My first question is, what is the distribution of sources of rain that falls on some area, say Michigan, in some period, say September? Sources could be taken as relatively large sources of evaporation; the Pacific, Caribbean, Arctic Ocean, Canada, China, etc. What percentage comes from each? If the source areas and target areas are all finite, this could be represented by a matrix, or it could be defined point by point with a kernel. Regardless of the representation....are any values available at all for this?

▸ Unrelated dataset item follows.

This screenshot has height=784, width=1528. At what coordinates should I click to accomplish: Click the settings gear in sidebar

I'm not certain how to go about determining this info, but, the UofM weather underground has some really deep info available (waaayyyyy beyond what you find at their 'check the weather' sites). In fact, their project "Blue Sky" is a browser that has graphical links (similar to hypertext links) which lets you click into various things to get deeper explanations/details. they get tons of _raw data_ direct from NASA satellites (before NASA screens out anything they might not want 'leaked') and incorporate real-time as well as historical and projected trends (such as photos of the ozone 'hole' at the south pole). you have to contact them, download their (free) blue skys browser and then connect. Maybe they can just lead you to some sources for your quiery without the Blue sky browsing anyway.

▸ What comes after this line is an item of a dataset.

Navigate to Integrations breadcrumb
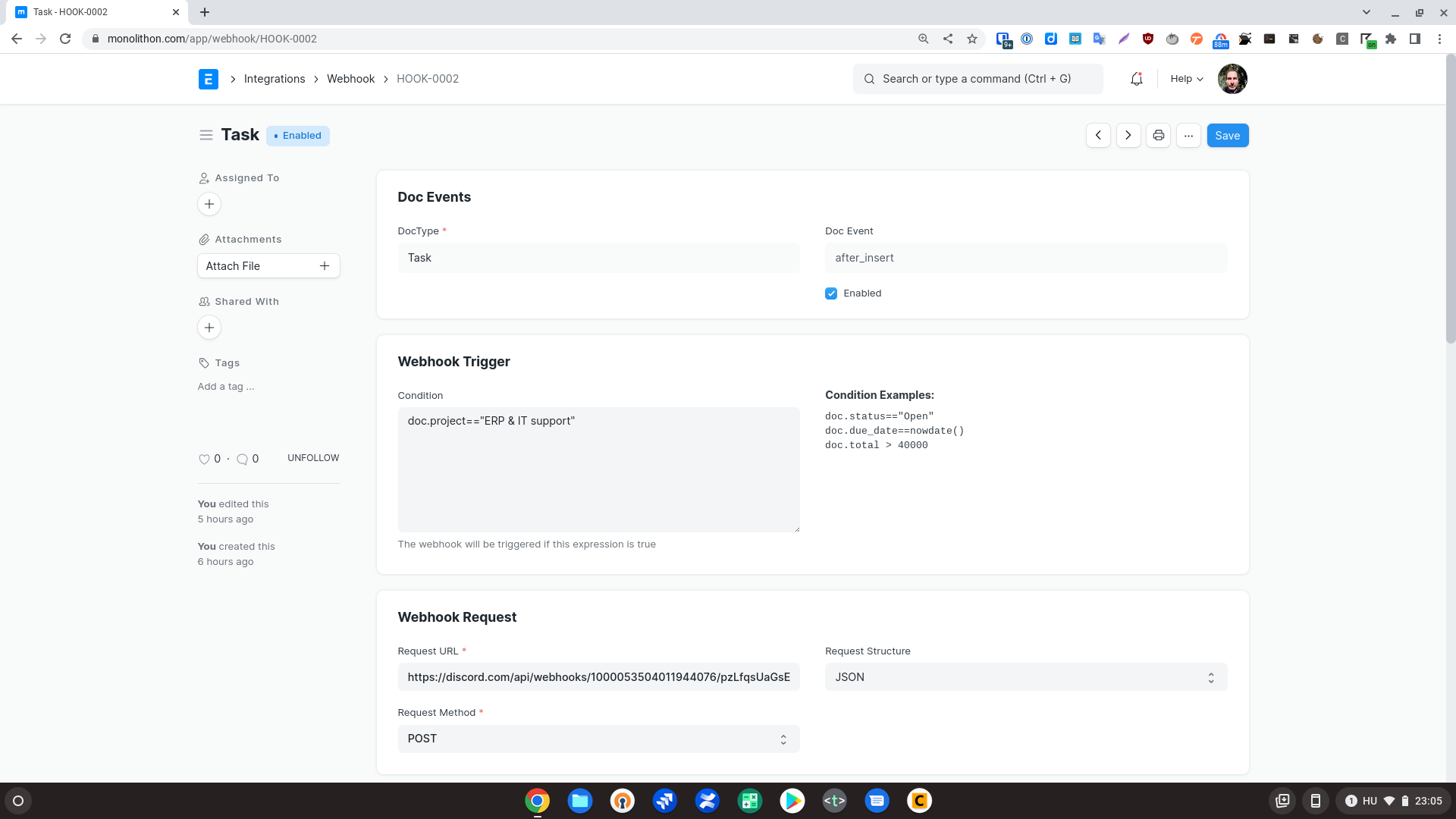The height and width of the screenshot is (819, 1456). click(274, 79)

Since water is pretty much water, and any water "coming from" a land mass (or a freshwater body thereon) had to have fallen there as rain and thus come from somewhere else, how can you even conclusively define the source of rain other than "the ocean"? I know, it depends on the definition.
Each molecule of water that evaporates somewhere eventually falls to earth somewhere else. There is an origin and a distination. Of course, it will do it again, eventually, but I am just asking for the single-trip matrix or kernel - and that is well defined. One could measure it, for example, by allowing water containing tritium or, better, a rare isotope of oxygen, evaporate at one location, and then measure where the molecules of that sample fell throughout the world. I agree that there are nearly insurmountable problems in doing this (analytical, and not knowing that a molecule has not fallen and reevaporated on its ways), but in principle it could be done. The question arises as I am trying to obtain paleometeorological data for upper Michigan, and theisled to information suggesting that there have been periodic megafloods in the midwest (larger orders of magnitude than anything that has been observed) over the past 5000 years, due to a shift of a flow of warm Caribbean water into the Gulf of Mexico. Those megafloods thus consisted of water evaporated from the Gulf. This raised in my mind the general question of where does water that falls here come from now, and throughout the year? Only a fraction comes from the oceans, incidentally, as a very large fraction of water that falls on land evaporates, or is transpired, again.